Although a perfect fit for the paranormal romance genre, A WITCH IN WINTER avoids fangs, excessive body hair and submissive female leads, and tells the heart-wrenching story of a couple meant to be together, but being forced apart. Seth is utterly irresistible and Anna is an empowered, proactive young woman with unimaginable magic inside her. This is fast-paced, sensuous writing with believable incantations inspired by Warburton's research into witchcraft legend and old English.

It took me awhile to get around to writing this review, in part because it took me forever to read the book, and in part because I just felt like I didn't have a lot to say...

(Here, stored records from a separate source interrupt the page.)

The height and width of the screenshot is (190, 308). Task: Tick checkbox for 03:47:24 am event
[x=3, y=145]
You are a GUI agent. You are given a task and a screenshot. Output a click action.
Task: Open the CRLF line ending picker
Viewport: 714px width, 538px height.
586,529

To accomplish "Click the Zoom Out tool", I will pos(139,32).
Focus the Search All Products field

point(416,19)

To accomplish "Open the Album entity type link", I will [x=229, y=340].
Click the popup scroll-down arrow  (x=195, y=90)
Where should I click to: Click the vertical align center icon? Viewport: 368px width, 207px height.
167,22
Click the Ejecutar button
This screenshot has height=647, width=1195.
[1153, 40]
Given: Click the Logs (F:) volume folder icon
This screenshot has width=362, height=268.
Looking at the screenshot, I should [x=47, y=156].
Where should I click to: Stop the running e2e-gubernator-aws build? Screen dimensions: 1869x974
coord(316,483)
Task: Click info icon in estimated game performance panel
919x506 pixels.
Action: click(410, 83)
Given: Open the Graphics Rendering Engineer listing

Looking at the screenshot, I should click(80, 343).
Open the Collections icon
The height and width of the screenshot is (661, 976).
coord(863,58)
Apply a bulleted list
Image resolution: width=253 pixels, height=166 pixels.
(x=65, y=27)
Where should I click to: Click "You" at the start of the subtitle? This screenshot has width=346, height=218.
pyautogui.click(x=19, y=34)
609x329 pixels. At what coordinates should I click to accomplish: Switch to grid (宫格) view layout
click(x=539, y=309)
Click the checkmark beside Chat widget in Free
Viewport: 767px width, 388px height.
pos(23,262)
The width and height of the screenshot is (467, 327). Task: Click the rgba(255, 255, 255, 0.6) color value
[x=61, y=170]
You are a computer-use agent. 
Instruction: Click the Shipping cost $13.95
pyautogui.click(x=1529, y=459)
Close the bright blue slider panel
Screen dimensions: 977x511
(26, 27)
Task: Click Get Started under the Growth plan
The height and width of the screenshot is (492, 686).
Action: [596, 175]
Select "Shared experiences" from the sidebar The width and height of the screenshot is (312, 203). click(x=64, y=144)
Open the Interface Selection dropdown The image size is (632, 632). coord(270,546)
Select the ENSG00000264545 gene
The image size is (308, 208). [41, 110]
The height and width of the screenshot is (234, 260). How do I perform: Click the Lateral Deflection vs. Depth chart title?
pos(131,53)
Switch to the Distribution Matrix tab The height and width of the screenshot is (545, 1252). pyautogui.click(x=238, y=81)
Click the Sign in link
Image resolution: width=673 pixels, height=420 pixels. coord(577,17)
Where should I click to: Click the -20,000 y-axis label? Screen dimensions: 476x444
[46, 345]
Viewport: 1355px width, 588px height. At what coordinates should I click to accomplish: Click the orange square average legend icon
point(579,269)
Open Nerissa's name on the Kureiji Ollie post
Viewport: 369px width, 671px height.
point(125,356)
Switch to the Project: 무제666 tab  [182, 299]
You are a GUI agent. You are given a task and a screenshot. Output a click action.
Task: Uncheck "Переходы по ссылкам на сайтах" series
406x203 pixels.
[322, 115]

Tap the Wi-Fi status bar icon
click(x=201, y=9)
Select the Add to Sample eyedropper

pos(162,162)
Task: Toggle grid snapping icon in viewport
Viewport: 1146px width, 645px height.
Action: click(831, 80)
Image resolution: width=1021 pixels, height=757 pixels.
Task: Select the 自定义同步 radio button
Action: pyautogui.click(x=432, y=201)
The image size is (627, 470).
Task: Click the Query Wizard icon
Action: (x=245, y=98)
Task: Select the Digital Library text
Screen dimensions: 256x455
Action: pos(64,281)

It's a very typical YA. Girl moves to small town. Girl sees pretty boy. Boy has a girlfriend (and is dogged by rumors of violence and rages), but girl falls for boy anyway. And (oops) puts a spell on him that makes him lover her, too.  Did I mention the girl is a witch? No. It's okay, she didn't know either until she was able to do, um, everything, so it's cool.
We've seen this before.
It's been done.
To death.

And maybe if I was younger and was ever the type of girl to be wooed by insta-lovey swooneyness - I wasn't - this would have won me over. It's a quick read, certainly, so it's not like I had to drag myself from one swooning-and-sighing perilous encounter to the next. Though I guess that's not entirely true: I couldn't for the life of me muster up the desire to pick this up most of the time; took me ages. Partly I think this was because everything felt like a foregone conclusion, so it felt like a waste of time - I knew what was going to happen, so why waste the couple hundred pages getting there? - but I also think it may have felt like a quicker read than it was because when I did pick it up, I sometimes resorted to skimming. I just could not make myself want to read Anna's thoughts. There were times when I just had no choice but to skim through her anxieties and woe-is-mes and flutterings, and just get to the next plot point or bit of dialogue. It was skim or give up, and I chose to skim.

But it just all just feels VERY young, and very almost silly in it's emotions and Mary Sue-ness (Here comes Miss Powers Out the Ass to bungle everything up, and maybe, if she can get it together, save the day). There was just not enough development or slow-burn to anything, so I knew exactly where it was going from page 1. Everything was laid out and obvious. Yes, it's a fantasy, and yes, Winter is an interesting town with a really interesting history. And yes, Anna has powers, and now she also has questions, and those could have all made the book something special, a tale of discovery and and secrets and intrigue. Instead it was very much a book about a girl's inexplicable love for a guy she doesn't know, and then his unfortunately explicable love for her (he's under a spell - and then he's not, but he still super-duper loves her), and it just doesn't ever get past that or turn into anything more than that. I think if this had taken a different turn, if it had delved more into the history of Winter, and had a more slow-slide into Anna's discovery of things, I could have actually liked this a great deal. But it didn't.

Its one saving grace is that it does pick up at the end, and Warburton is not so flowery and sentimental a writer that she won't give her characters legitimate consequences. This is HUGE for me, because when a book has really high stakes and a ton of really crazy super-powery stuff or mega-villains or Good vs Evil, etc., and all of the characters are in danger all the time, I expect something legit to happen. If all the good guys come through unscathed and all the villains get crushed into oblivion or escape with their tails between their legs, Imma be pissed. (And no, for those of you reading this in the UK, I do not mean I'll be drunk, but after all that, I'll want to be.) FORTUNATELY, the last 1/4 of the book or so moves along at a very brisk pace, and actually had some pretty enjoyable moments, and FORTUNATELY, it does end up having some good consequences that made me glad I did stick it out and finish the book.
UNfortunately, I don't think even that is enough to make me want to pick up book 2...

But this will find a rabid, happy audience in young girls and those looking for a light throwaway read.

1 comment:

  1. Thanks for the great review! I don't think I'll pick this one up, but glad it had a few redeeming qualities at the end.